The buyer persona: A fictional character representing a targeted demographic type of customer or prospect, brought to life with rich details.
Defining buyer personas is a very effective way to segment your database, but there’s more to it than simply putting data into buckets. Thinking of your buyers as people, not segments, helps. If you structure, write and create campaigns designed to talk to specific people (personas), your efforts will be much more effective.
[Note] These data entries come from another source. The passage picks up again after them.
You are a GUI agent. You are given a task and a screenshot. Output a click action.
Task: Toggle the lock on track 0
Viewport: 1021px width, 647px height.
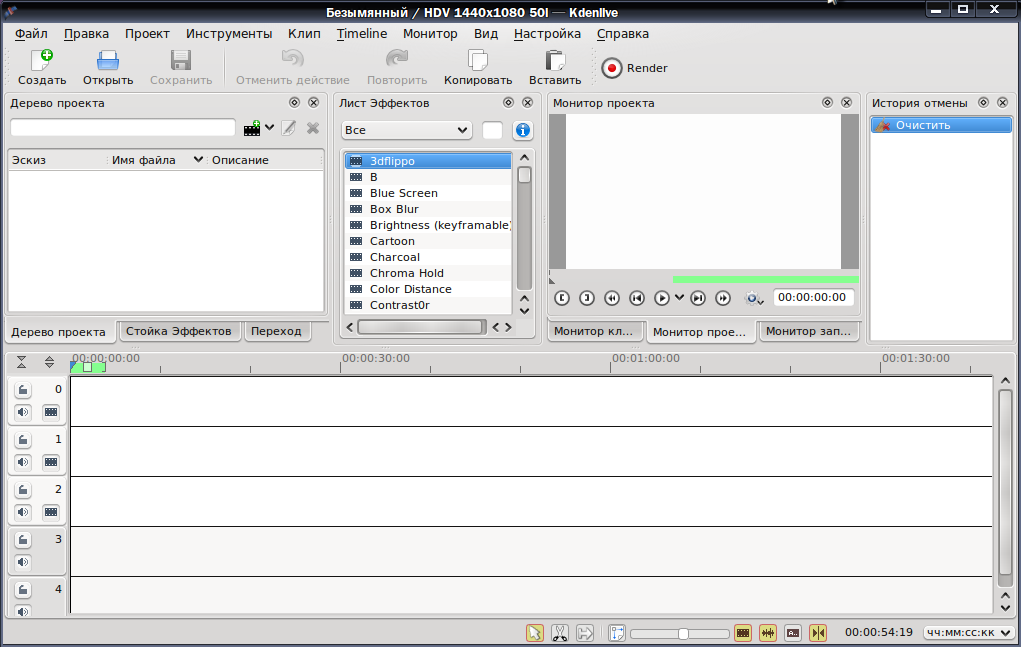[23, 390]
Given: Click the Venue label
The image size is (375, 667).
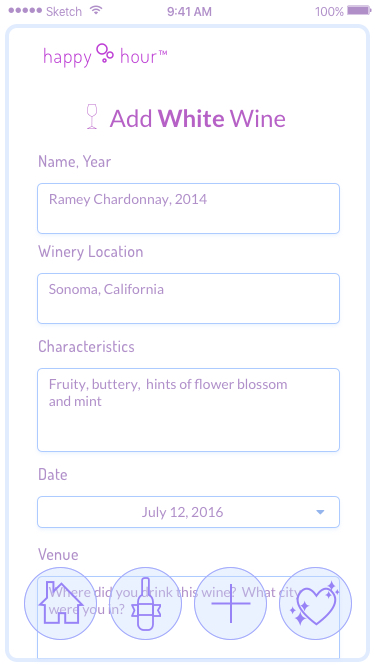Looking at the screenshot, I should coord(58,554).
Imagine you want to have a conversation with an elderly man about a new cell phone and its features. That conversation would sound much different than if you were talking to a teenager. The elderly man may not care about using the phone to “SnapChat” with his friends, but he might be very interested in taking high-quality pictures of his grandchildren. The values and needs of these two buyers are drastically different, so you must speak to them in a drastically different way—not only in what features and benefits you emphasize but in how you deliver the message (I’m talking about voice, tone, word choice and vehicle/medium).
Now, whether your products target such a wide audience isn’t important—the concept is the same. For maximum impact, you have to talk to your buyer in a way they readily understand, and sell to them based on their values and needs. Before you can do this, you have to define and truly understand the buyer persona. There are typically multiple buyer personas for a product, and defining them will enable you to properly segment your data and send targeted messages to each type of buyer with confidence.
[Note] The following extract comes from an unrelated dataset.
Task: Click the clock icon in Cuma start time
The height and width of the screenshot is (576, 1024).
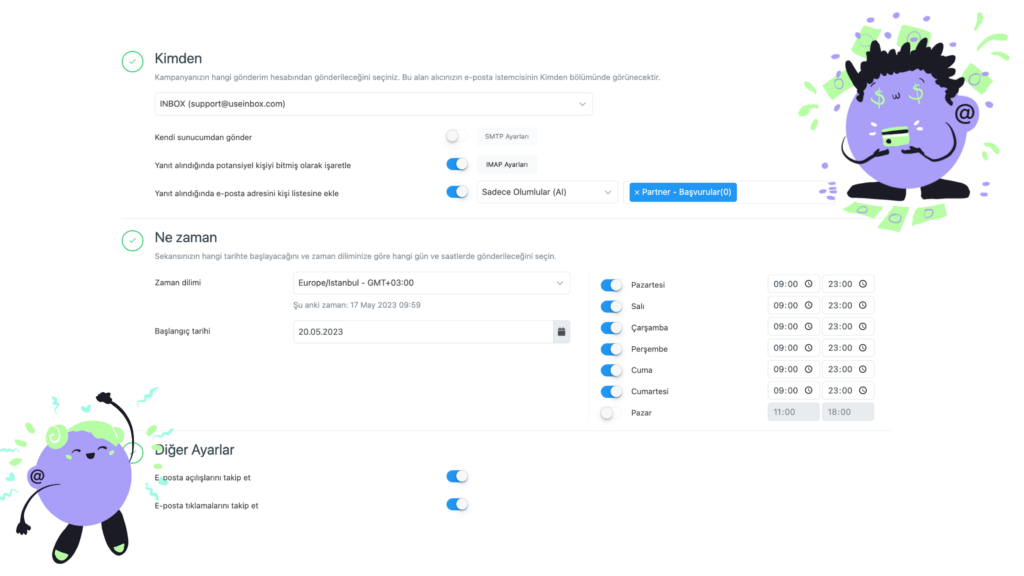Action: pos(808,369)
At DemandGen, we’ve developed a system for creating a buyer persona, and it’s based on defining certain facts, traits and characteristics of the buyer. Here are the key points to consider:
Who is the buyer?
Write a summary or overview of the person you’re selling to. Depending on your product or service, you may want to look at different kinds of attributes. The goal here is to build up a solid picture of this person that everyone can recognize. Pretend you’re describing the buyer to a friend:
• Is the person a man or woman?
• What’s her role?
• How old is he?
• What’s her typical workday like?
What are the buyer’s pain points?
Put yourself in your buyer’s shoes:
• What does she worry about?
• What keeps her up at night?
• What does she wish she could change?
What are the buyer’s key concerns and motivators?
These are the issues that mean the most to this person:
• What factors are behind every decision he makes
• What issues may concern him that relate to your product or service?
What’s this person’s role in the buying process?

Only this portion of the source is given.